On ne resta pas chez lui, car il
n’y avait absolument rien à y faire. Chris n’offrait aucune importance à sa
demeure. On allait plutôt faire un tour en ville. Enfin, on restait plus ou
moins dans son quartier parce que Chris supportait mal les longues distances,
sur le dur goudron, dans cette ville peu verdoyante. Sa bipédie, si parfaite
chez nous les braves humains, était devenue boiteuse et éreintante. Ses
trajectoires s’éloignaient à grands pas de la ligne droite, et ce au fur et à
mesure que la balade durait. Les gens, dans leur majorité, le dévisageaient
avec des regards ahuris. Ils se retournaient sur notre passage. Mais quelques
uns semblaient ne rien remarquer. Comme si ils avaient déjà vu un chimpanzé
avec un haut de forme et des bretelles vertes !
-Dis Chris ! Pourquoi une
partie des gens n’a pas l’air étonné de te voir ?
-Oh ça ! C’est ceux du
quartier ! Tu vois la vieille là-bas ? – oui je la voyais – C’est la
boulangère de la rue du Triomphe. Elle a du s’habituer à la longue, de voir
débarquer un chimpanzé…
-Tu crois vraiment que les gens
s’habituent, toi ?
-Toi tu t’y es bien fait,
non ? demanda-t-il.
-Non désolé ! Ca me fait
toujours une sensation étrange de te voir. Je me souviens de ce à quoi tu
ressemblais…
-Ouais mais il faut plus s’en
faire. Tu peux pas nier, je nie pas moi ! Regarde ! Je suis un putain
de singe !...Petit à petit, les gens me regarderont peut-être même plus,
ce qui leur faut, c’est du divertissement ! La vieille boulangère, ça la
divertit plus alors…
-T’as peut-être raison, mais un
jour…
-Non ! Je sais très bien
que je resterai comme ça jusqu’à la fin ! Faut être réaliste, et puis
après on peut positiver.
-T’as été viré de ton boulot, tu
as l’activité sociale d’une pomme de terre enterrée. Moi j’y vois pas beaucoup
de points avantageux.
-J’me débrouille tu sais !
Je m’en sors même bien !
On arrivait au Bistrot du Grand
Singe. C’est là qu’allait Chris avant d’être ainsi transformé. Ironie du
sort ? C’était juste la désévolution. En tout cas ça ne l’avait pas du
tout empêché de se rendre dans ce bar-restaurant d’aspect sympathique et
convivial. C’était la première fois que j’avais le privilège de m’y rendre, il fallait
que je sois à la hauteur.
Connu et reconnu, Chris se
dandinait entre les petites tables intimistes de la salle destinée au service
des repas. Il apostrophait tout le monde, appelait chaque employé par son
prénom et, quand le patron surgit de derrière une énorme porte taillée dans un
tronc d’arbre, il engagea une discussion intense sur le repas de la veille.

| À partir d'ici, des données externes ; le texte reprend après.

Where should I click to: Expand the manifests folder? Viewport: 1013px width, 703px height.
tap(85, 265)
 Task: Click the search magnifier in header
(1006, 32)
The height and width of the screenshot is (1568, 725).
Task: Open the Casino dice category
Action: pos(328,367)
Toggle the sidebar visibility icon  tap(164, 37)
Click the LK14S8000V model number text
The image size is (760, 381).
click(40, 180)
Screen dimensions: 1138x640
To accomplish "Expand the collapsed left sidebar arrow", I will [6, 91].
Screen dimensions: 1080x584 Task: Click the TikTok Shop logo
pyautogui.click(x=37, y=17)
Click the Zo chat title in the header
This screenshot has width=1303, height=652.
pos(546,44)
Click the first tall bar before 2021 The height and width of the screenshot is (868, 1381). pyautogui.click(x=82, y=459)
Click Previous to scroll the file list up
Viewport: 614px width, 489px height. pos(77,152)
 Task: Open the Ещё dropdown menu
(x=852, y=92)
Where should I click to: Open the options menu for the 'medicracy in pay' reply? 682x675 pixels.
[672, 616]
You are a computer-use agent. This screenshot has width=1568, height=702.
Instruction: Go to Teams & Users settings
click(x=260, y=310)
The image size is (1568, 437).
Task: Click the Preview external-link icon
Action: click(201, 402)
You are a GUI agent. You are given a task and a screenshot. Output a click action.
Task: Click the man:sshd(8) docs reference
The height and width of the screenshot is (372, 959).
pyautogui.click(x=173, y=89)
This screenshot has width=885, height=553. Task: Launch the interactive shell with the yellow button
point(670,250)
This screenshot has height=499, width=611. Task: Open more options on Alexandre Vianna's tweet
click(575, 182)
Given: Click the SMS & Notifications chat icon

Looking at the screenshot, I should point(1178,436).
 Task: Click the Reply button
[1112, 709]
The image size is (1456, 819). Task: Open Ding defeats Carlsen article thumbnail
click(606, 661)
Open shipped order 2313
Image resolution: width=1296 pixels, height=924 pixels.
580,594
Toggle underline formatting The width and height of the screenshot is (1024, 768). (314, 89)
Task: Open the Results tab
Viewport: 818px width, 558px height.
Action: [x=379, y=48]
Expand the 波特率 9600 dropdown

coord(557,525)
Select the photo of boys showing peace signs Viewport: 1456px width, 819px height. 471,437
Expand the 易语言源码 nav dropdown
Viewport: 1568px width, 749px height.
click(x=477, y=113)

Chris semblait tout à fait ravi dans cet environnement un peu poisseux,
grisâtre et enfumé. Les vapeurs de la cuisine qui se mettait en branle
suintaient par les portes et stagnaient à hauteur d’homme, embrouillant la vue
et saturant mes narines d’une odeur âcre de gras cuit. Au milieu de tout ça,
Chris faisait de la rhétorique gratuite, accroupi sur un tabouret de bar,
dansant du torse, valsant les bras à la ronde. Son chapeau tombait à chaque
rire secoué mais ne heurtait jamais le sol, car d’un grand geste fulgurant,
Chris le saisissait avec son pied, armé de son pouce préhensible, et le
relançait dans les mélopées grasses. Le haut de forme réatterrissait droit sur
son crane grossièrement couvert de poils noirs entretenus. Chris tenait à
rester une sorte d’homme, avec de dignes préoccupations. Soudain, cette journée
me parut terriblement ennuyeuse. Perdu
dans ces braillement simiesques, dans cette alternance abusée d’humanité et de
jungle, je voguais, transperçais la graisse gazeuse, la sentant se compacter en
un énorme caillot. Je mourrais bientôt d’un anévrisme fatal. Je me laissais
tomber sur une chaise couineuse qui faisait face à la table où nous devions
nous repaitre. Chris me l’avait montée en se luxant un peu l’épaule.
-Hier soir j’ai encore vendu une
toile tu sais, lançait Chris par dessus le comptoir.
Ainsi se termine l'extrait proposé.